As Yahoo Sports reported, the school was poised to hire Ohio State defensive coordinator Greg Schiano (2) — the guy who achieved the impossible by making Rutgers (3) respectable earlier this century. And then came the lynch mob to destroy the deal.
You people are ridiculous. Not all of you, but the delusional loudmouths who somehow think a program with a 62-63 record over the last decade is too good for Schiano. The internet vigilantes who want to bully their way into running the school’s coaching search. The piling-on politicians. The protestors. The rock painters. The rubes who still are waiting for Jon Gruden to slide down the chimney.

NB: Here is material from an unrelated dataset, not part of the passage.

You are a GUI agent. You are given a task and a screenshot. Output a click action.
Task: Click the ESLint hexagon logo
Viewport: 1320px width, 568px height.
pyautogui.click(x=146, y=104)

But the worst among the Tennessee lunatic fringe are the disingenuous liars who say this Schiano backlash is about Mike McQueary’s testimony regarding Jerry Sandusky and things that happened at Penn State, when in reality it’s because they don’t think Schiano is going to win a Southeastern Conference title. Don’t go getting righteously indignant when this has nothing to do with being righteous and everything to do with trying to beat Georgia.
Carnival barker Clay Travis, who spent Sunday fomenting this revolt, makes it clear in this column what he thinks is the primary problem with Schiano: “In what universe does it make sense to hire Greg [expletive] Schiano right now? We’re talking about a guy with a losing record in college football at Rutgers who got fired by the Tampa Bay Buccaneers and just vanished from coaching until Urban Meyer decided to hire him as defensive coordinator.” In the next paragraph, he gets to the Penn State business. But first? First and foremost? It’s the mortal sin of a losing record at Rutgers.
If you are a Tennessee fan who has sincere ethical qualms about what Schiano may have known at Penn State many years ago, fine. The attorney general who prosecuted the Sandusky case doesn’t, but OK. Ohio State apparently is satisfied with Schiano’s reputation, since it has employed him the last two years.
But if you used this as a Trojan horse to blockade a coaching hire you don’t like because you think Tennessee football deserves better, shame on you. And now that the Schiano hire has been blown up because of this, good luck landing the next guy. Who would want to deal with this fan base right now?
WINNERS AND LOSERS IN THE HIRING/FIRING MARKET
It’s been a frantic few days on the coaching carousel, with jobs opening and closing rapidly. In all honesty, it will take a couple of years to begin to sort out the home runs from the strikeouts, the great moves from the boneheaded ones — but who has time for that? Thus The Dash applies some instant reaction to what has happened — and what appears likely to happen next:
Biggest winner: UCLA (4). The Bruins won the Chip Kelly sweepstakes, beating out Florida to land the best coach available. There’s no good reason why UCLA has accomplished so much less historically than Los Angeles rival USC — and with the arrival of Kelly and upgrades in facilities, that might now change. The Pac-12 South is no murderer’s row, having produced zero playoff teams and zero league champions since 2008. It’s there for the taking for Kelly.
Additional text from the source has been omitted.